[Description of the task] Can you write out the lines from the one containing "has width=804, height=450." through the end of the records, both ends included, swapping "Expand" for "Open" and leaving the pictures out?

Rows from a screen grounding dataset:
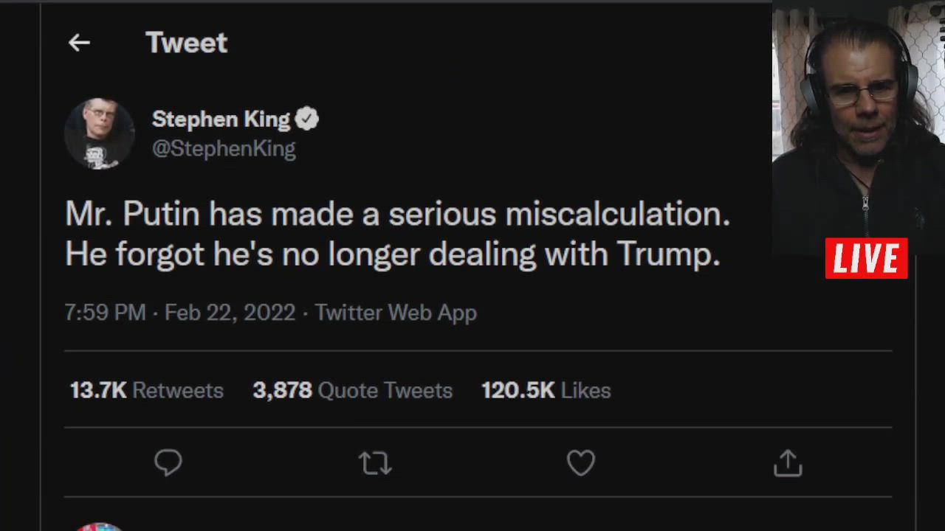Show the 120.5K Likes list
Viewport: 945px width, 531px height.
pos(546,390)
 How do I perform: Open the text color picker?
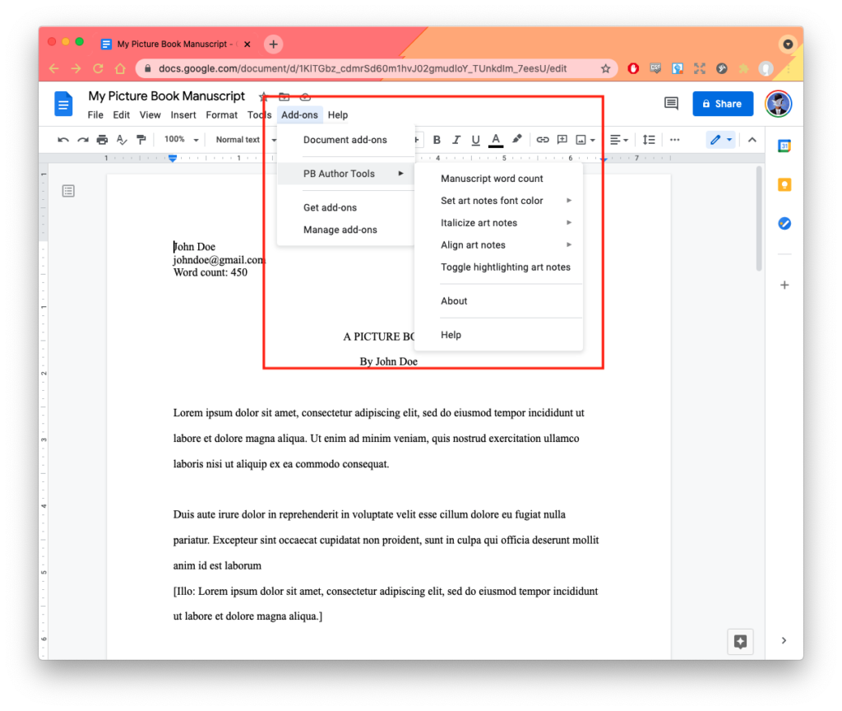tap(495, 139)
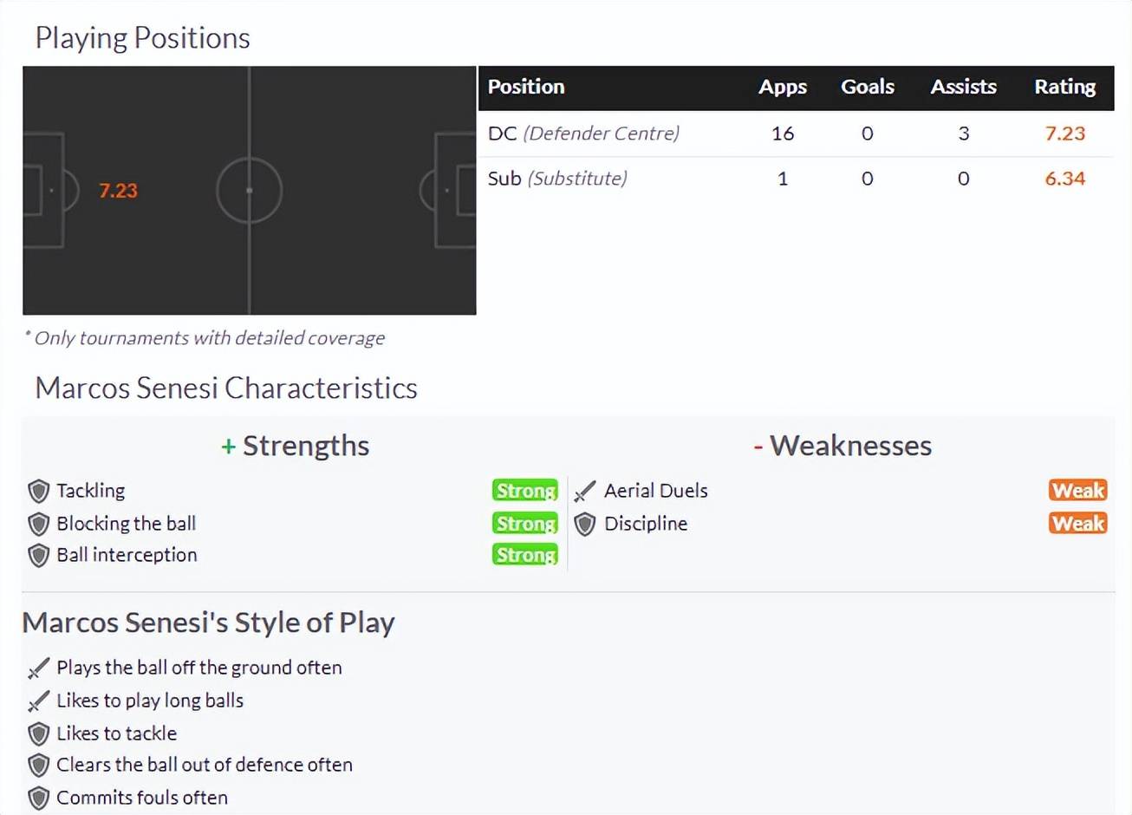Click the orange Weak badge for Aerial Duels
The height and width of the screenshot is (815, 1132).
coord(1077,491)
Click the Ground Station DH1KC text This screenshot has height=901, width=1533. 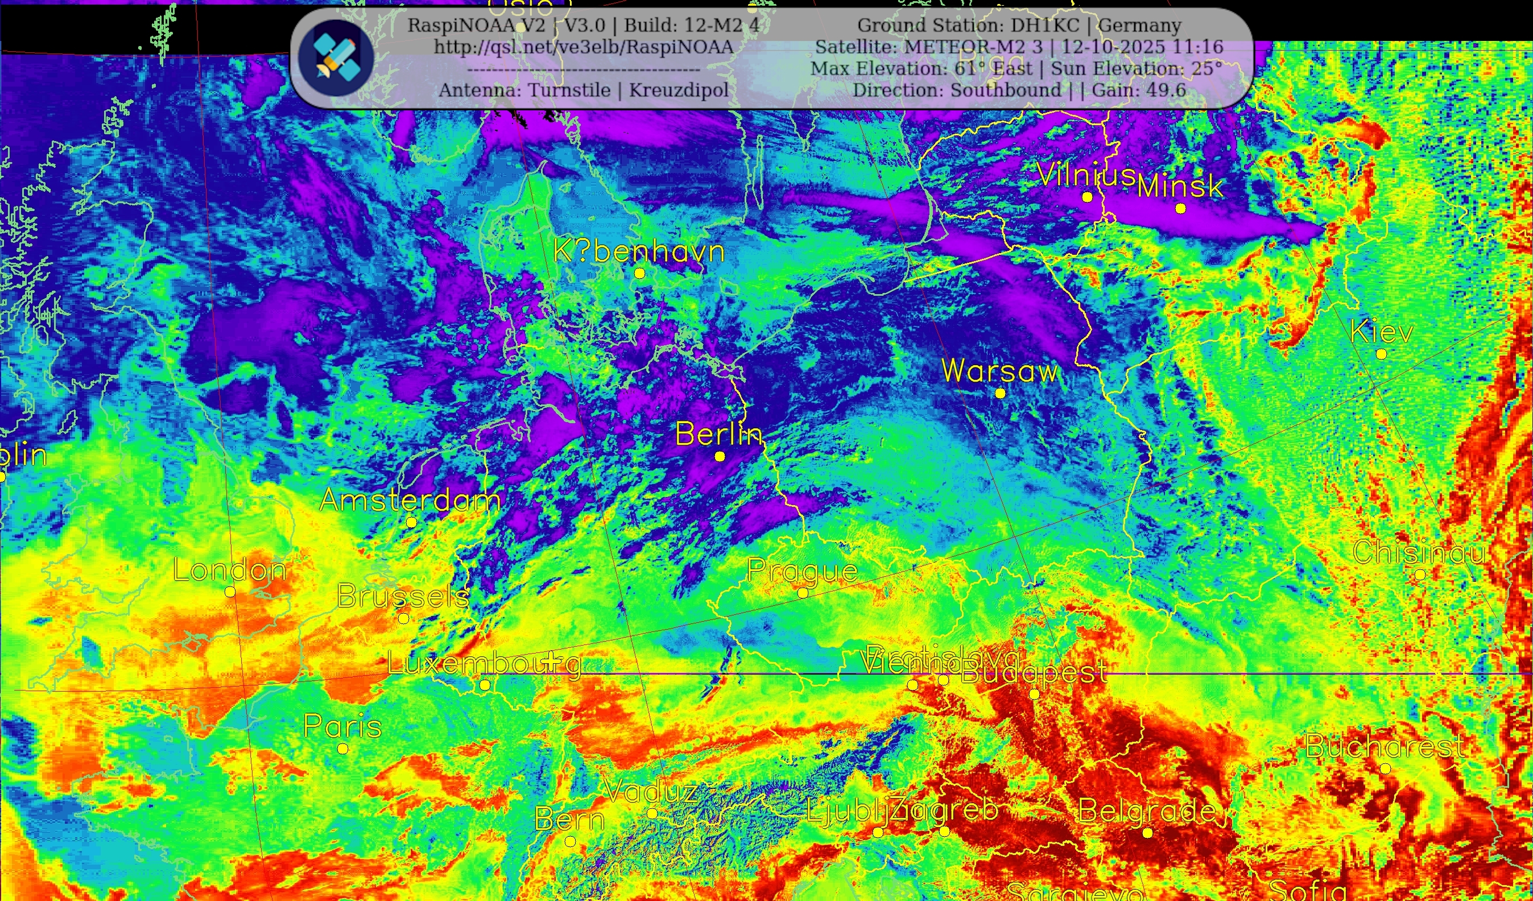coord(1019,26)
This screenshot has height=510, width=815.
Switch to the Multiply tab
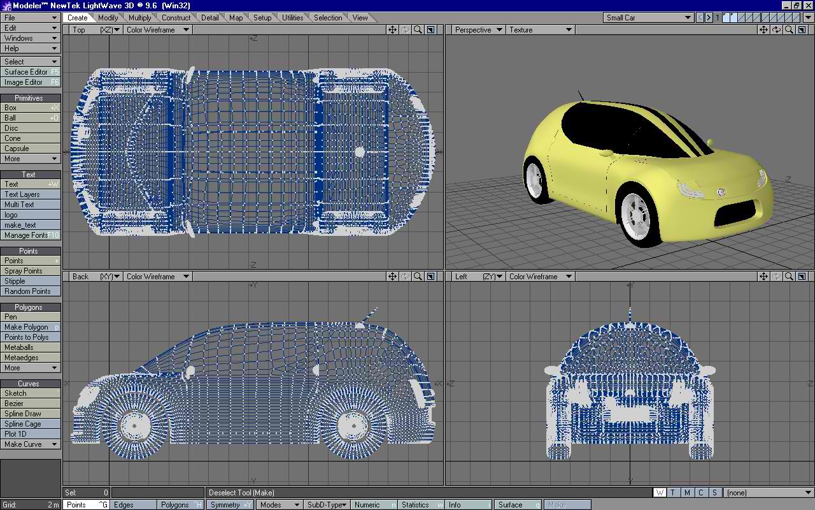pos(139,18)
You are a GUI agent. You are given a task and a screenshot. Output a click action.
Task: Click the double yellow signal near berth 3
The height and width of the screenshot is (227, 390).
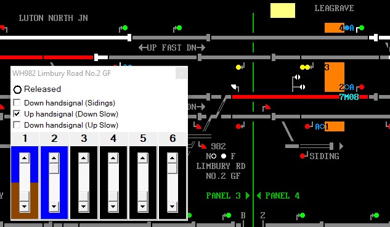coord(305,67)
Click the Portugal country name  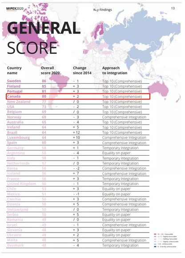click(x=15, y=91)
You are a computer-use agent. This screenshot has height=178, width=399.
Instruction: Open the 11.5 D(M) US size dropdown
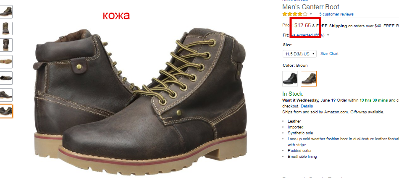click(x=299, y=54)
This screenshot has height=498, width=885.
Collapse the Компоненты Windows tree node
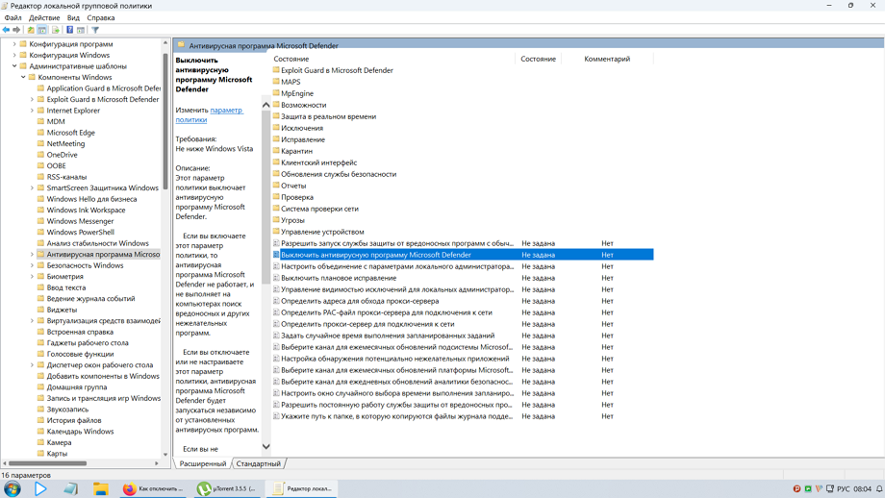(x=24, y=77)
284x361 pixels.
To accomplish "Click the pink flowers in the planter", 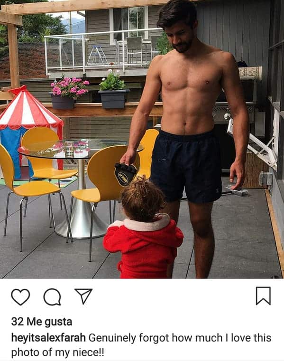I will pyautogui.click(x=70, y=86).
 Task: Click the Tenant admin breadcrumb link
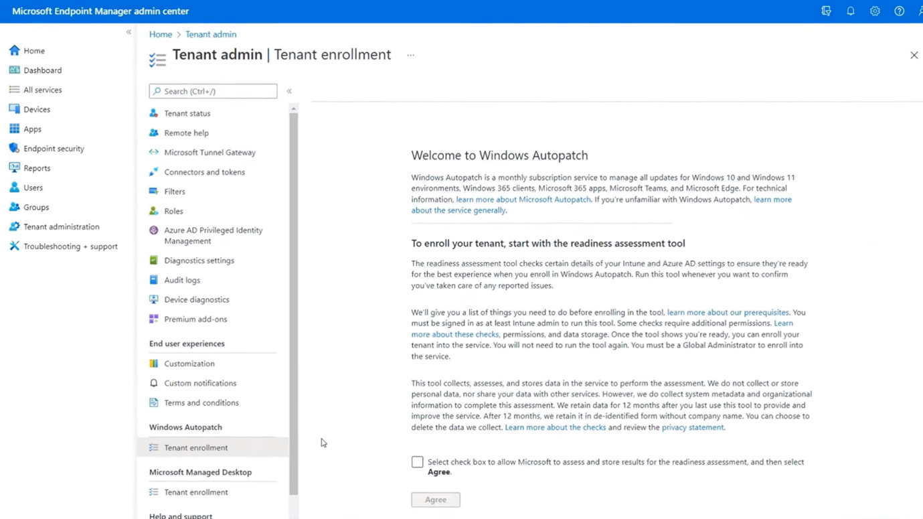click(210, 34)
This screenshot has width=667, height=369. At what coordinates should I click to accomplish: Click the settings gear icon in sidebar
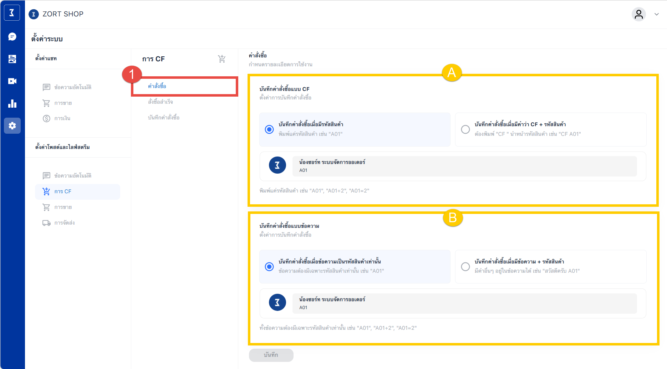[x=12, y=126]
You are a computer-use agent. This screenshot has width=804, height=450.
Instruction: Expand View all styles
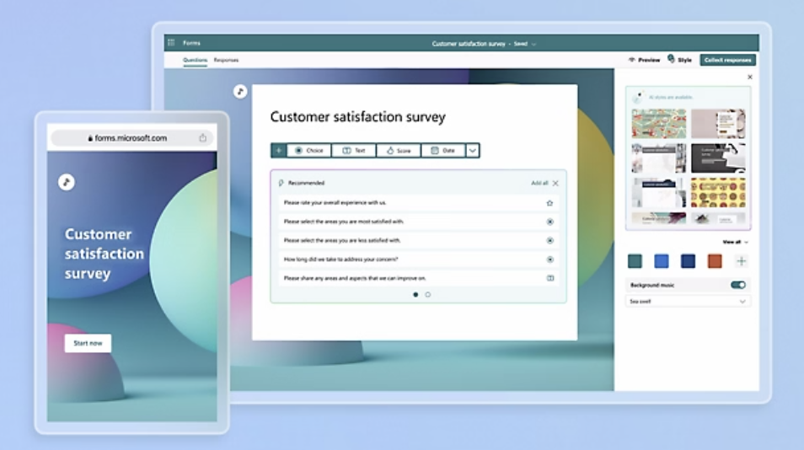pyautogui.click(x=735, y=242)
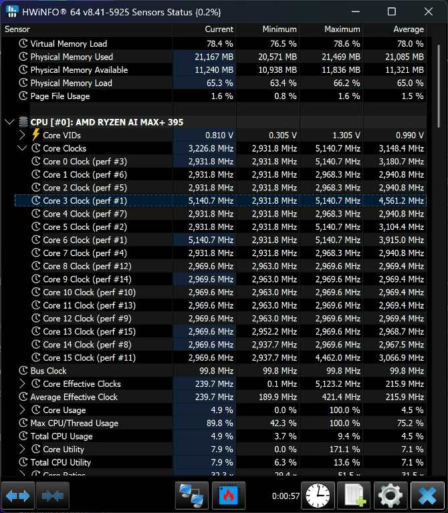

[Response]
You are a computer-use agent. This screenshot has width=804, height=450.
Instruction: Open View all styles
pyautogui.click(x=735, y=242)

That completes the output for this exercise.